(Stored entries)

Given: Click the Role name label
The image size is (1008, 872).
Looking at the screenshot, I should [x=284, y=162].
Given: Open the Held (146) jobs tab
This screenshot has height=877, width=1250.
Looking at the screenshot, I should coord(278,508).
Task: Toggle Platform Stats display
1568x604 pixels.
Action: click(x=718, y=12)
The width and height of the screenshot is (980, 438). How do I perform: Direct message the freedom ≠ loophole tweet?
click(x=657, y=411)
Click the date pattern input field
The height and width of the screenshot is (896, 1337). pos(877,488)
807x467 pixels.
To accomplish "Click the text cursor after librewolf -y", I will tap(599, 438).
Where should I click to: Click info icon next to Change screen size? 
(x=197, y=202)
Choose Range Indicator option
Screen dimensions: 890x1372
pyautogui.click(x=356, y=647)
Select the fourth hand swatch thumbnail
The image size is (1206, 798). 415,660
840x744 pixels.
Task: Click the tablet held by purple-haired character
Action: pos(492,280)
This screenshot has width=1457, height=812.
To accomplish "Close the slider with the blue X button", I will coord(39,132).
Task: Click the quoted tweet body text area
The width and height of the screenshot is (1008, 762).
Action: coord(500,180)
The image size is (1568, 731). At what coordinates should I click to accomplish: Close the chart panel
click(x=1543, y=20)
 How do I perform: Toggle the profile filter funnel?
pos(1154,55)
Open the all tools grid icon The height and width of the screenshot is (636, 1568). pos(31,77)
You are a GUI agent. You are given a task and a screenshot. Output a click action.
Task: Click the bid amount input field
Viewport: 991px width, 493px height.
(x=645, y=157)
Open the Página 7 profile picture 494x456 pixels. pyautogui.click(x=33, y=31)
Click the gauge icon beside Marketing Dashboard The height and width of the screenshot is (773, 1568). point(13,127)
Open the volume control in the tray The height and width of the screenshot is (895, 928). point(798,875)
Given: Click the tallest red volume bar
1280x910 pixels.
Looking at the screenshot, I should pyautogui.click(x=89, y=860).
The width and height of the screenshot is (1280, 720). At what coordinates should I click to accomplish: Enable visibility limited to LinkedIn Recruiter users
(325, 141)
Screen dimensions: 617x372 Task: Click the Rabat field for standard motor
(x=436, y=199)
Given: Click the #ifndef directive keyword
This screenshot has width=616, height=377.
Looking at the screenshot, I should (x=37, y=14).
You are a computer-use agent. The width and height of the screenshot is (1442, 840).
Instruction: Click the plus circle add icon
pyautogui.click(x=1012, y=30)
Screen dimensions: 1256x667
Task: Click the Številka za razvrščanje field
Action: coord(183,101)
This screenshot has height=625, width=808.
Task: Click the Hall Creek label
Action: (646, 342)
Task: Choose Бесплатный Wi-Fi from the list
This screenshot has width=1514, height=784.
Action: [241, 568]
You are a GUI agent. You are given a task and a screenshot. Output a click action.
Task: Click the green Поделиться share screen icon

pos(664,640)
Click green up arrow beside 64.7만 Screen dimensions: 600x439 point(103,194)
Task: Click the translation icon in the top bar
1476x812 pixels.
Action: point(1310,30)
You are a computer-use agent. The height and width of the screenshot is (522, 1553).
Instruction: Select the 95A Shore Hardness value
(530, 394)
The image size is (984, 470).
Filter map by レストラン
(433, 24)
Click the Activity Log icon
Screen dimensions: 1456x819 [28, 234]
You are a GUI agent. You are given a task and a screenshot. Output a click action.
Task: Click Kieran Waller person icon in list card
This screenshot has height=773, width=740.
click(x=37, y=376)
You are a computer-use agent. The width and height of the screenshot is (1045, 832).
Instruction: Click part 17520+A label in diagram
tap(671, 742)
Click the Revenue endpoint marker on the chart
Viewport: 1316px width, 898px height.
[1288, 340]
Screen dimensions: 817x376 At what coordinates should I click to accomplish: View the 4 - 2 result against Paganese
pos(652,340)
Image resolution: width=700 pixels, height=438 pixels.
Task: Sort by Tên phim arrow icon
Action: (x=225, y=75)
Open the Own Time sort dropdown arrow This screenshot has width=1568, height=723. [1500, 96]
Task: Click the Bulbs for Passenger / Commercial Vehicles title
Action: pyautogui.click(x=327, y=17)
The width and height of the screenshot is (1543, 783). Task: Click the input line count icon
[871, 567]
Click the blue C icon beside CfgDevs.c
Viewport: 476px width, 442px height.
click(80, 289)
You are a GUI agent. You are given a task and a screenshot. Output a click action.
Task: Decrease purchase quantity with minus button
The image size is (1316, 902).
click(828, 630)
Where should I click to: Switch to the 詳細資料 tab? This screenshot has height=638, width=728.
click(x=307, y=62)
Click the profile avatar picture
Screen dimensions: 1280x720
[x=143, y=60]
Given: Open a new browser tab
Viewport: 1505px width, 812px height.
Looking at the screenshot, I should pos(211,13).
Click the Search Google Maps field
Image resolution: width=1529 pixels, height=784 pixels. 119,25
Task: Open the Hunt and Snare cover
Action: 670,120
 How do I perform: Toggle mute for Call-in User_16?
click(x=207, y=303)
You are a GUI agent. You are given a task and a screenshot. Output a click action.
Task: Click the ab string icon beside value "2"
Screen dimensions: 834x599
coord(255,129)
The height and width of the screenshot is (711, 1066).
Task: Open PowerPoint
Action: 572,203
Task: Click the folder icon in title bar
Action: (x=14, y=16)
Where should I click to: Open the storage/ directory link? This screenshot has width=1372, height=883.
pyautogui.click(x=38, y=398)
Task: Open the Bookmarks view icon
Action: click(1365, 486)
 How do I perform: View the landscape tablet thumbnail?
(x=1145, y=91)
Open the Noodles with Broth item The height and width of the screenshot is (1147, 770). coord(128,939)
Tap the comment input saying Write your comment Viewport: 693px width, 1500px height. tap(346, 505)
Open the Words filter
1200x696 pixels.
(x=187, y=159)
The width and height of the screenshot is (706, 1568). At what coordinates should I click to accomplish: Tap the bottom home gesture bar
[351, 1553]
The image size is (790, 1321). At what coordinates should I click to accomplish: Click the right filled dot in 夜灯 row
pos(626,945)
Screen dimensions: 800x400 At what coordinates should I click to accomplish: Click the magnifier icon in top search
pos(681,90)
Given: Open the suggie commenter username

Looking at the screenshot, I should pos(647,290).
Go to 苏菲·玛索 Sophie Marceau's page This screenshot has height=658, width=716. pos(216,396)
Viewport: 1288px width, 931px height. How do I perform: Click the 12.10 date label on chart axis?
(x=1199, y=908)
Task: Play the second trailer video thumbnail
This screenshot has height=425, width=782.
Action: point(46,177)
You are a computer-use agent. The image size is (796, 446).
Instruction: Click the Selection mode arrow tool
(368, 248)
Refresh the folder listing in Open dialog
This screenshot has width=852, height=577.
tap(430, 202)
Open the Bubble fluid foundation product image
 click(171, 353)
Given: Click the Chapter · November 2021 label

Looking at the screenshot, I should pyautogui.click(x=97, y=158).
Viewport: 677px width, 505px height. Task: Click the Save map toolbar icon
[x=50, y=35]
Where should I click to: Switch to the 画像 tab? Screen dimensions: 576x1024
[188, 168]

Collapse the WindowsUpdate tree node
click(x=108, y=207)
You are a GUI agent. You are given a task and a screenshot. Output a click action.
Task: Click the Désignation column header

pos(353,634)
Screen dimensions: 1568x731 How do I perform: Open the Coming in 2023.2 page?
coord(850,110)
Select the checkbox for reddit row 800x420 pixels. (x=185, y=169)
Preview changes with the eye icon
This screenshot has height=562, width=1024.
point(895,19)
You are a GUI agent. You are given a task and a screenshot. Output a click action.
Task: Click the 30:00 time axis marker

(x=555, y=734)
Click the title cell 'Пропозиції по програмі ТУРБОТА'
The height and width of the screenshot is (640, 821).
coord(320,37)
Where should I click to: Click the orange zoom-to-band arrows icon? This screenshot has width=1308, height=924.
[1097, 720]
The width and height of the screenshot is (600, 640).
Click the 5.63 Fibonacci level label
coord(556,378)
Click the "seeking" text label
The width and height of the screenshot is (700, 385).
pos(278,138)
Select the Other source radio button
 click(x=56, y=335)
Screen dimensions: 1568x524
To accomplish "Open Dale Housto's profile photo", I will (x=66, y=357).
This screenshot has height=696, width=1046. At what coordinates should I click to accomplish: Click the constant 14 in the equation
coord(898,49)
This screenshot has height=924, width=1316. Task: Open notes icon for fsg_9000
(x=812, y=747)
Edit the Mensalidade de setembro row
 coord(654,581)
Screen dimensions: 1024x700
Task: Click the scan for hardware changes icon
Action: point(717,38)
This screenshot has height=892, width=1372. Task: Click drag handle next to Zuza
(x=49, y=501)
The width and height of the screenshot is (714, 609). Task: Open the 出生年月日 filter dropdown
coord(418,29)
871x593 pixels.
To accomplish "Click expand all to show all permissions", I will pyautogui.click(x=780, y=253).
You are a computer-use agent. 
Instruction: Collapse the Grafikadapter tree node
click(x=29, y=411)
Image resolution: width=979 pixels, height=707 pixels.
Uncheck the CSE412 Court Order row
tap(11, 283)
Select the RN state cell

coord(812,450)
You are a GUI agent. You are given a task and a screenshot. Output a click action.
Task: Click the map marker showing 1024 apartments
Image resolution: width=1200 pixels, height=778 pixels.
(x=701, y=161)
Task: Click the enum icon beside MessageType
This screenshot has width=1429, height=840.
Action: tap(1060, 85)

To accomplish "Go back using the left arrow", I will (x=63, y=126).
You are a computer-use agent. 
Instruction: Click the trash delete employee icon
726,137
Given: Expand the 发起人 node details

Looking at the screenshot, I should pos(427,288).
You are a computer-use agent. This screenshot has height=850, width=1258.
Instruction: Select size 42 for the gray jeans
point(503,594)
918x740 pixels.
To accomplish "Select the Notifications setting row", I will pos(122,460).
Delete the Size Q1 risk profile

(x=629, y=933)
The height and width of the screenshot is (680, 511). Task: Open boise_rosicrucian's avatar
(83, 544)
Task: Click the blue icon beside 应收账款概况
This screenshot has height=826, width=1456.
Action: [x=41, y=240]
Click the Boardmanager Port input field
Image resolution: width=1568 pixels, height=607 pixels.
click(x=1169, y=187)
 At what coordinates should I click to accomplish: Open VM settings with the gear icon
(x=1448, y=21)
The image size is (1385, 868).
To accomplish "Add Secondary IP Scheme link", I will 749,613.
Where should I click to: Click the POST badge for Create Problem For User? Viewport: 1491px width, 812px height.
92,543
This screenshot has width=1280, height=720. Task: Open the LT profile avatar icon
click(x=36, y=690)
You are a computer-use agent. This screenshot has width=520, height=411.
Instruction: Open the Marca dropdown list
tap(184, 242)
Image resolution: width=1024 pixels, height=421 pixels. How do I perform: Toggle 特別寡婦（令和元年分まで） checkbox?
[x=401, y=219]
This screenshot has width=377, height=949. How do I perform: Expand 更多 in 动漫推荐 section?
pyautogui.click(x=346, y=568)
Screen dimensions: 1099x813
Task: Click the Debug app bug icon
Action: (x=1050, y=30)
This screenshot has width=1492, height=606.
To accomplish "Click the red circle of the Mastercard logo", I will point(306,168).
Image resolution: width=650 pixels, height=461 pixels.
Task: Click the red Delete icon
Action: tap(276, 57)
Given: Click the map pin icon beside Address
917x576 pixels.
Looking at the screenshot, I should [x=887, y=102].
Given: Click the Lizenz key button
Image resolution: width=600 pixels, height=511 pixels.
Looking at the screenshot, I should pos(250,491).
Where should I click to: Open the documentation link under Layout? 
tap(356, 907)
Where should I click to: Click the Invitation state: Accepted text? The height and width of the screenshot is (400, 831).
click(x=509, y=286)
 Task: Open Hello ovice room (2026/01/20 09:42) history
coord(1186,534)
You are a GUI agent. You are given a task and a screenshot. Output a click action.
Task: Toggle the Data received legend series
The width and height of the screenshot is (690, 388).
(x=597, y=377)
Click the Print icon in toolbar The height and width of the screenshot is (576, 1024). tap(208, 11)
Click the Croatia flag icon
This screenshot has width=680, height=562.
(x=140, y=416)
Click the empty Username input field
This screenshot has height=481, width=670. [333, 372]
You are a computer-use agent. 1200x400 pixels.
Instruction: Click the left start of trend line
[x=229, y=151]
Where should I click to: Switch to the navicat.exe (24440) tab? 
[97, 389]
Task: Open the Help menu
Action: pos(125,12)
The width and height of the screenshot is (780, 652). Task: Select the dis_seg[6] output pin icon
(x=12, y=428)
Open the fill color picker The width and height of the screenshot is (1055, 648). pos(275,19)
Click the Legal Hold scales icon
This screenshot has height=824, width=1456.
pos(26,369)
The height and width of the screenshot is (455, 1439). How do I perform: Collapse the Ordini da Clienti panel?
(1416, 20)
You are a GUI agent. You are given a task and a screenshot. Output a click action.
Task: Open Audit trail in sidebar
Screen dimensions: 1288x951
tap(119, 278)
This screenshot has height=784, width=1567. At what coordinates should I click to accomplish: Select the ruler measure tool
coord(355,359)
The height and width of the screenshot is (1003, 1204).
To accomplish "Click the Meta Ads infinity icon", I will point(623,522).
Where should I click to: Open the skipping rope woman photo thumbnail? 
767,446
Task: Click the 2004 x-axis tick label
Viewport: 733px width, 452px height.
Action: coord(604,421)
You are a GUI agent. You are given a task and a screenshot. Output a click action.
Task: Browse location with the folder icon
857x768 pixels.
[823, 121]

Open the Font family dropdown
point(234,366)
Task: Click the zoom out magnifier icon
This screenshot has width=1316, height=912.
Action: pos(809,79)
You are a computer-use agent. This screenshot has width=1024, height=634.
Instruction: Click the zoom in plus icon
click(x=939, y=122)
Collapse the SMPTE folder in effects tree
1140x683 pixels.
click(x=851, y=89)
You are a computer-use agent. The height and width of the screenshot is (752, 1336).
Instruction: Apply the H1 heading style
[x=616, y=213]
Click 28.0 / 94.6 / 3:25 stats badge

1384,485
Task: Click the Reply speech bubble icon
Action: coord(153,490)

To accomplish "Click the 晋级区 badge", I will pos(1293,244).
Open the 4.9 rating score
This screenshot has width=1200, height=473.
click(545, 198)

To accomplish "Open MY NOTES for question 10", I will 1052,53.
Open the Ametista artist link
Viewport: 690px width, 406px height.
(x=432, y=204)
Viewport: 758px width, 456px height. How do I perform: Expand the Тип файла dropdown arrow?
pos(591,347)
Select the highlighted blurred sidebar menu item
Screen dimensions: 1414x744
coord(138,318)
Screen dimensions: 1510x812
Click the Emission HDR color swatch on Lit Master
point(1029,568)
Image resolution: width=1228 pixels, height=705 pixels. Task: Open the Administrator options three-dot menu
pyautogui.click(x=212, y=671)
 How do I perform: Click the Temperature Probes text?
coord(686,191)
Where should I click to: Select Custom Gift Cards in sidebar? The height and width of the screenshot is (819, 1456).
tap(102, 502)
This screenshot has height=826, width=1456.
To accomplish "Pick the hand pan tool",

__Problem details__.
Copy the stored entries word for word, starting at the line that contains "The width and height of the screenshot is (1280, 720)." and ending at the line that contains "[1288, 340]", with both of those lines included.

__The response__.
The width and height of the screenshot is (1280, 720). At what coordinates should I click to accomplish: Enable visibility limited to LinkedIn Recruiter users
(325, 141)
Screen dimensions: 617x372 Task: Click the Rabat field for standard motor
(x=436, y=199)
Given: Click the #ifndef directive keyword
This screenshot has width=616, height=377.
Looking at the screenshot, I should (x=37, y=14).
You are a computer-use agent. The width and height of the screenshot is (1442, 840).
Instruction: Click the plus circle add icon
pyautogui.click(x=1012, y=30)
Screen dimensions: 1256x667
Task: Click the Številka za razvrščanje field
Action: coord(183,101)
This screenshot has height=625, width=808.
Task: Click the Hall Creek label
Action: (646, 342)
Task: Choose Бесплатный Wi-Fi from the list
This screenshot has width=1514, height=784.
Action: [241, 568]
You are a GUI agent. You are given a task and a screenshot. Output a click action.
Task: Click the green Поделиться share screen icon

pos(664,640)
Click green up arrow beside 64.7만 Screen dimensions: 600x439 point(103,194)
Task: Click the translation icon in the top bar
1476x812 pixels.
Action: point(1310,30)
You are a computer-use agent. The height and width of the screenshot is (522, 1553).
Instruction: Select the 95A Shore Hardness value
(530, 394)
The image size is (984, 470).
Filter map by レストラン
(433, 24)
Click the Activity Log icon
Screen dimensions: 1456x819 [28, 234]
You are a GUI agent. You are given a task and a screenshot. Output a click action.
Task: Click Kieran Waller person icon in list card
This screenshot has height=773, width=740.
click(x=37, y=376)
You are a computer-use agent. The width and height of the screenshot is (1045, 832).
Instruction: Click part 17520+A label in diagram
tap(671, 742)
Click the Revenue endpoint marker on the chart
Viewport: 1316px width, 898px height.
[1288, 340]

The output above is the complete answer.